◆ TASKS TO CARRY OUT ◆
1. From the passage on WINS and NetBIOS name resolution, reproduce the text word for word, beginning at the words "To configure Samba to be" and stopping after the words "of the WINS server.".
2. Answer these questions using the passage on WINS and NetBIOS name resolution:
(a) Which smb.conf parameter setting configures Samba to act as a WINS server?
(b) By what method does an MS Windows client register with a WINS server?
(c) How often is an election held to determine which machine will be the master browser?
3. Resume the passage on WINS and NetBIOS name resolution, continuing after its final sentence.

◆ DOCUMENT TEXT ◆
┄┄┄┄┄┄┄┄┄┄┄┄┄┄┄┄┄┄┄┄
This capability is configured in the TCP/IP setup area in the network configuration facility. If enabled an elaborate name resolution sequence is followed the precise nature of which isdependant on what the NetBIOS Node Type parameter is configured to. A Node Type of 0 means use NetBIOS broadcast (over UDP broadcast) is first used if the name that is the subject of a name lookup is not found in the NetBIOS name cache. If that fails then DNS, HOSTS and LMHOSTS are checked. If set to Node Type 8, then a NetBIOS Unicast (over UDP Unicast) is sent to the WINS Server to obtain a lookup before DNS, HOSTS, LMHOSTS, or broadcast lookup is used.
A WINS (Windows Internet Name Server) service is the equivaent of the rfc1001/1002 specified NBNS (NetBIOS Name Server). A WINS server stores the names and IP addresses that are registered by a Windows client if the TCP/IP setup has been given at least one WINS Server IP Address.
To configure Samba to be a WINS server the following parameter needs to be added to the smb.conf file:
wins support = Yes |
To configure Samba to use a WINS server the following parameters are needed in the smb.conf file:
wins support = No wins server = xxx.xxx.xxx.xxx |
where xxx.xxx.xxx.xxx is the IP address of the WINS server.
As stated above, MS Windows machines register their NetBIOS names (ie: the machine name for each service type in operation) on start up. Also, as stated above, the exact method by which this name registration takes place is determined by whether or not the MS Windows client/server has been given a WINS server address, whether or not LMHOSTS lookup is enabled, or if DNS for NetBIOS name resolution is enabled, etc.
In the case where there is no WINS server all name registrations as well as name lookups are done by UDP broadcast. This isolates name resolution to the local subnet, unless LMHOSTS is used to list all names and IP addresses. In such situations Samba provides a means by which the samba server name may be forcibly injected into the browse list of a remote MS Windows network (using the "remote announce" parameter).
Where a WINS server is used, the MS Windows client will use UDP unicast to register with the WINS server. Such packets can be routed and thus WINS allows name resolution to function across routed networks.
During the startup process an election will take place to create a local master browser if one does not already exist. On each NetBIOS network one machine will be elected to function as the domain master browser. This domain browsing has nothing to do with MS security domain control. Instead, the domain master browser serves the role of contacting each local master browser (found by asking WINS or from LMHOSTS) and exchanging browse list contents. This way every master browser will eventually obtain a complete list of all machines that are on the network. Every 11-15 minutes an election is held to determine which machine will be the master browser. By nature of the election criteria used, the machine with the highest uptime, or the most senior protocol version, or other criteria, will win the election as domain master browser.
Clients wishing to browse the network make use of this list, but also depend on the availability of correct name resolution to the respective IP address/addresses.
Any configuration that breaks name resolution and/or browsing intrinsics will annoy users because they will have to put up with protracted inability to use the network services.
┄┄┄┄┄┄┄┄┄┄┄┄┄┄┄┄┄┄┄┄
◆ RAW DATA ◆
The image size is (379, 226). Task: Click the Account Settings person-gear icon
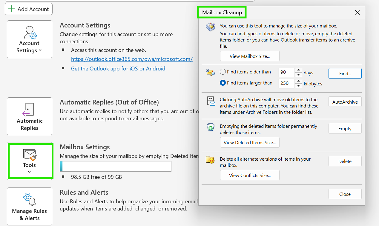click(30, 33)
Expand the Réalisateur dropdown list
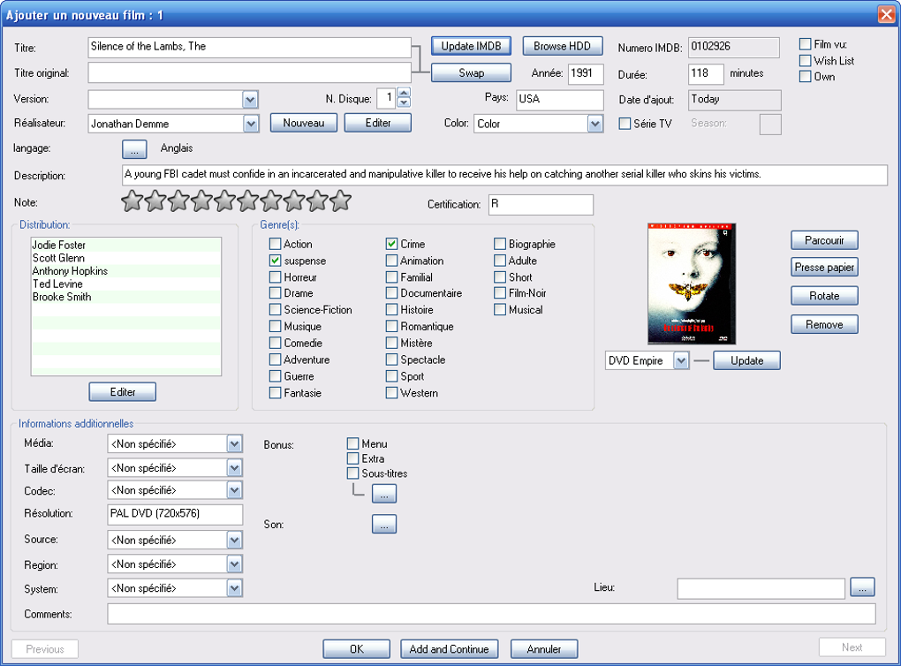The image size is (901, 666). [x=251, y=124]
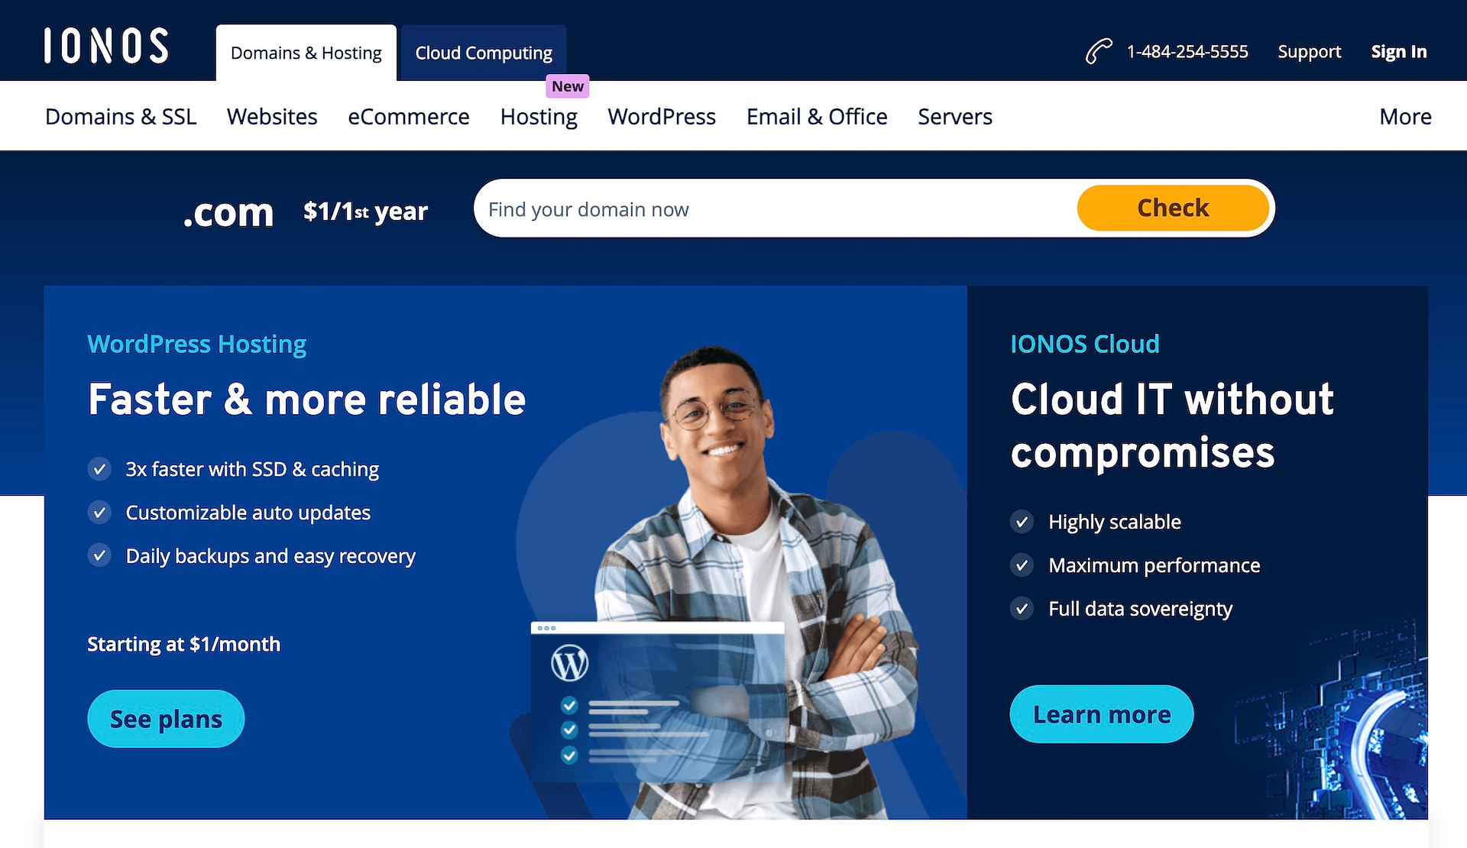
┄┄┄┄┄┄┄┄┄┄┄┄┄┄┄┄┄┄┄┄
◆ TASK RESULTS ◆
1.
To configure Samba to be a WINS server the following parameter needs to be added to the smb.conf file:
wins support = Yes |
To configure Samba to use a WINS server the following parameters are needed in the smb.conf file:
wins support = No wins server = xxx.xxx.xxx.xxx |
where xxx.xxx.xxx.xxx is the IP address of the WINS server.

2.
(a) wins support = Yes
(b) UDP unicast
(c) Every 11-15 minutes

3.
Samba supports a feature that allows forced synchonisation of browse lists across routed networks using the "remote browse sync" parameter in the smb.conf file. This causes Samba to contact the local master browser on a remote network and to request browse list synchronisation. This effectively bridges two networks that are separated by routers. The two remote networks may use either broadcast based name resolution or WINS based name resolution, but it should be noted that the "remote browse sync" parameter provides browse list synchronisation - and that is distinct from name to address resolution, in other words, for cross subnet browsing to function correctly it is essential that a name to address resolution mechanism be provided. This mechanism could be via DNS, /etc/hosts, and so on.
MS Windows clients may use encrypted passwords as part of a challenege/response authentication model (a.k.a. NTLMv1) or alone, or clear text strings for simple password based authentication. It should be realized that with the SMB protocol the password is passed over the network either in plain text or encrypted, but not both in the same authentication requets.
When encrypted passwords are used a password that has been entered by the user is encrypted in two ways:
An MD4 hash of the UNICODE of the password string. This is known as the NT hash.
The password is converted to upper case, and then padded or trucated to 14 bytes. This string is then appended with 5 bytes of NULL characters and split to form two 56 bit DES keys to encrypt a "magic" 8 byte value. The resulting 16 bytes for the LanMan hash.
You should refer to the Password Encryption chapter in this HOWTO collection for more details on the inner workings
MS Windows 95 pre-service pack 1, MS Windows NT versions 3.x and version 4.0 pre-service pack 3 will use either mode of password authentication. All versions of MS Windows that follow these versions no longer support plain text passwords by default.
MS Windows clients have a habit of dropping network mappings that have been idle for 10 minutes or longer. When the user attempts to use the mapped drive connection that has been dropped the SMB protocol has a mechanism by which the connection can be re-established using a cached copy of the password.
When Microsoft changed the default password mode, they dropped support for caching of the plain text password. This means that when the registry parameter is changed to re-enable use of plain text passwords it appears to work, but when a dropped mapping attempts to revalidate it will fail if the remote authentication server does not support encrypted passwords. This means that it is definitely not a good idea to re-enable plain text password support in such clients.
The following parameters can be used to work around the issue of Windows 9x client upper casing usernames and password before transmitting them to the SMB server when using clear text authentication.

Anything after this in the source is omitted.